Resource limits
limit / Queue > | GHPC | ZEN4 | nav_zen4 | nav |
---|---|---|---|---|
Max number of CPU cores that can be requested by a job | 32 | 128 | 128 | 32 |
Default number of CPU cores assigned to a job if not specified by user | 2 | 2 | 2 | 2 |
Max amount of memory that can be requested by a job | 740 GiB | 1.5 TiB | 1.5 TiB | 385 GiB |
Default amount of memory assigned to a job if not specified by user | 11.7 GiB/core | 11.75 GiB/core | 11.7 GiB/core | 11.75 GiB/core |
Fair usage limits:
As resourceful as the cluster is, it is unfair for a single user to overwhelm the resource pool att he cost of other users's requests. Hence fair usage limits are put in place. The following limits apply to all users by default. If you reach this limit your further jobs will be made to wait in queue until your prior jobs complete, leaving their occupied resources back to the pool.
Maximum # of CPU cores a user can utilise as part of their running jobs = 72
Maximum amount of memory a user can reserve at any point in time = 768 GiB
Maximum number of jobs a user can have (running + pending) in the system at a time = 144
What if a user hits one of the limits above?
Their jobs will be queued and will get a chance to run only after their currently running jobs relinquish the resources so that the limits could still be satisfied.

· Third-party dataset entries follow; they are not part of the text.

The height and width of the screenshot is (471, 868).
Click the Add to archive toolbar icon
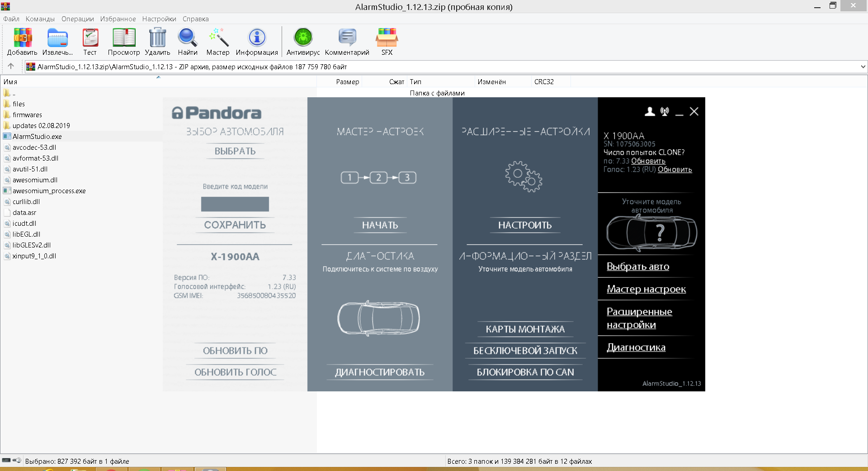[22, 38]
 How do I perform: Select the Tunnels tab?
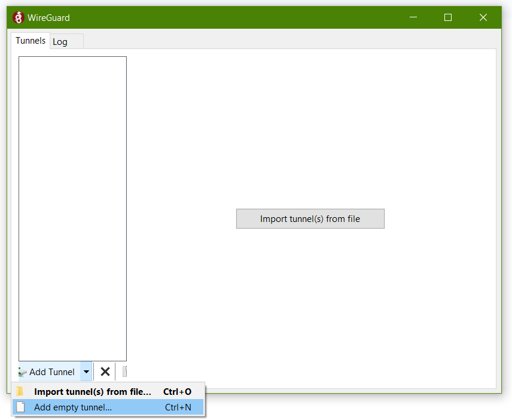pyautogui.click(x=30, y=41)
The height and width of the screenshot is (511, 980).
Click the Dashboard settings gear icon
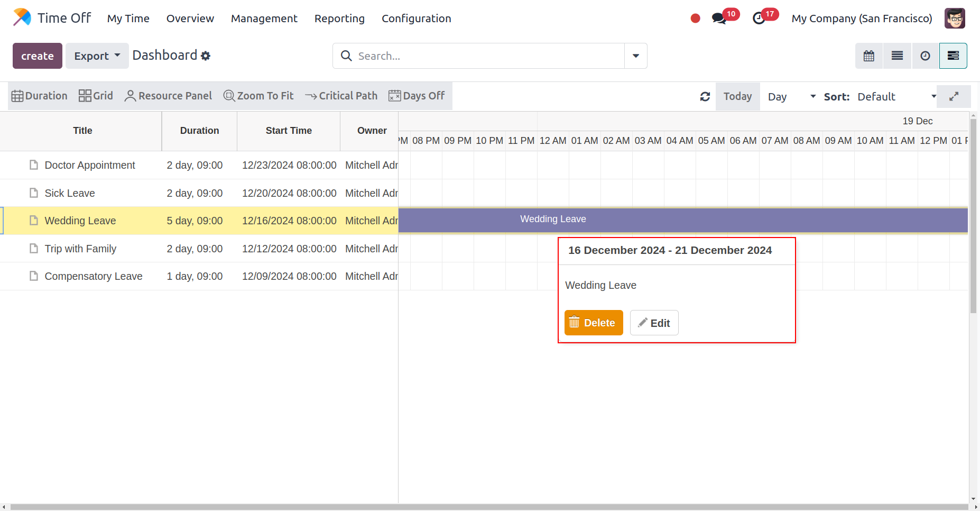[206, 56]
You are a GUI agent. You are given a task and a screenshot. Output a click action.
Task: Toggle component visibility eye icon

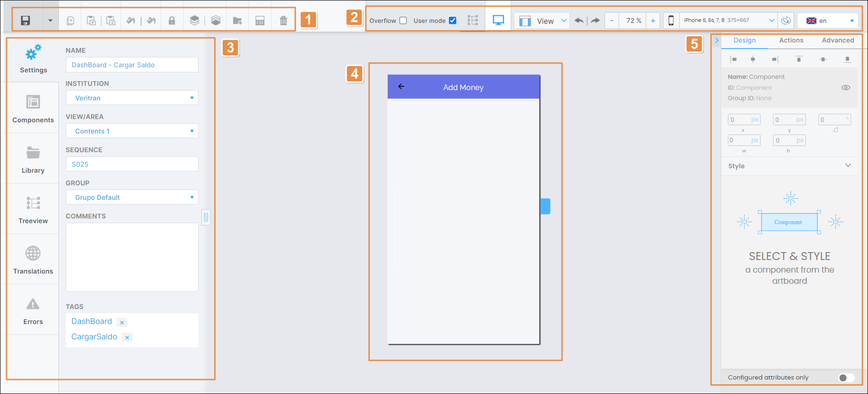point(846,88)

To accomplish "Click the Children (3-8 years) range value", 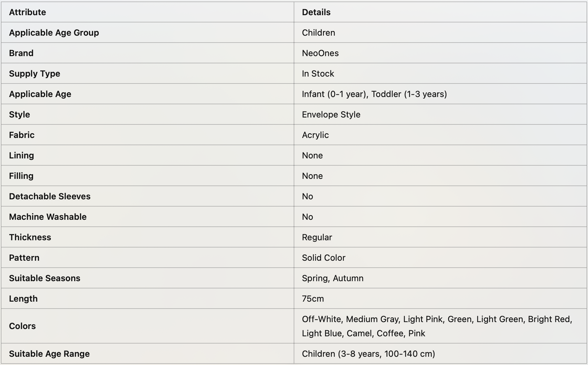I will 368,354.
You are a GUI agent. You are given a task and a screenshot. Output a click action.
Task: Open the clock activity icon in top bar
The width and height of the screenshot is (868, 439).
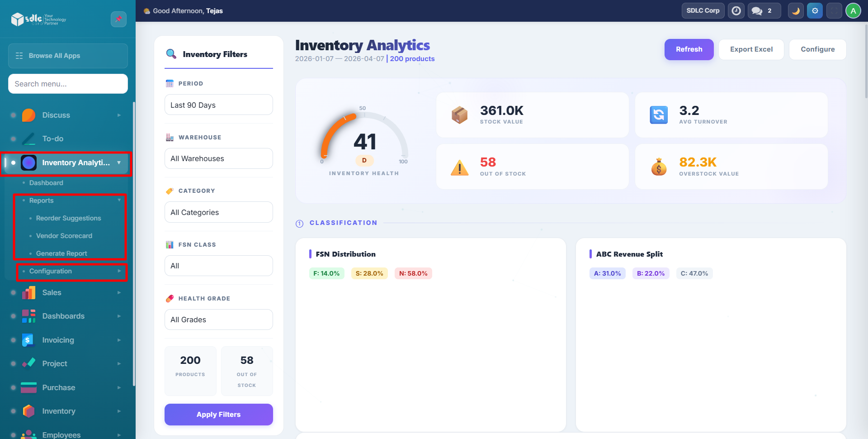click(x=736, y=11)
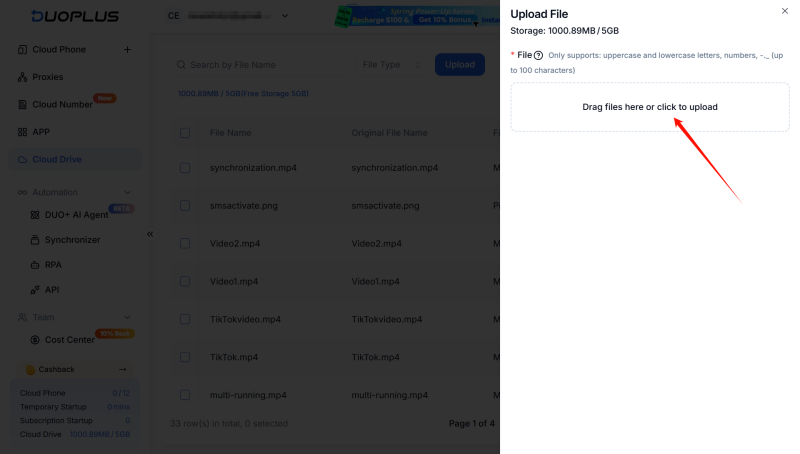Collapse the Team section chevron

(x=127, y=317)
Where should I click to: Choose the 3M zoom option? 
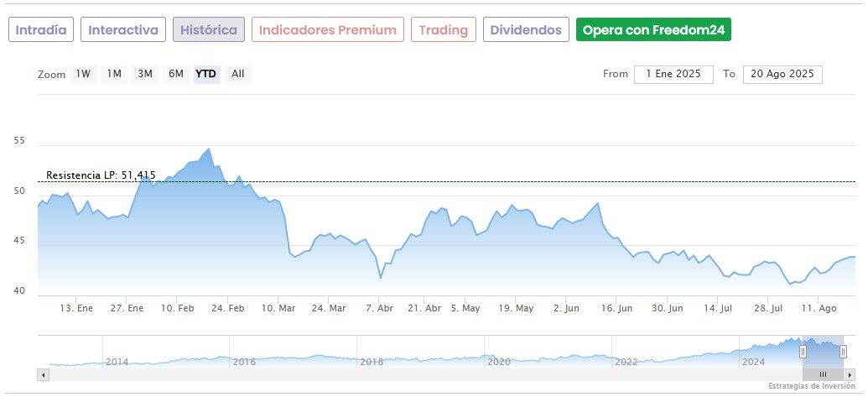click(145, 74)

For example, if a job is made to wait because a user's memory limit, it would show up like below.
asampath@c07b12:[~] > myst
JOBID PARTITION NAME USER ST TIME_LIMIT TIME NODES CPUS MIN_MEMORY NODELIST(REASON)
3945 ghpc bash asampath PD 12:00:00 0:00 1 1 220G (QOSMaxMemoryPerUser)
How do I know if I hit any of the limits?
myst
and squeue
commands will clearly state why your jobs are pending and what limits they are waiting to satisfy.
What if I need an exception?
Write an email to your sysadmin and give a convincing reason why you need extra resources.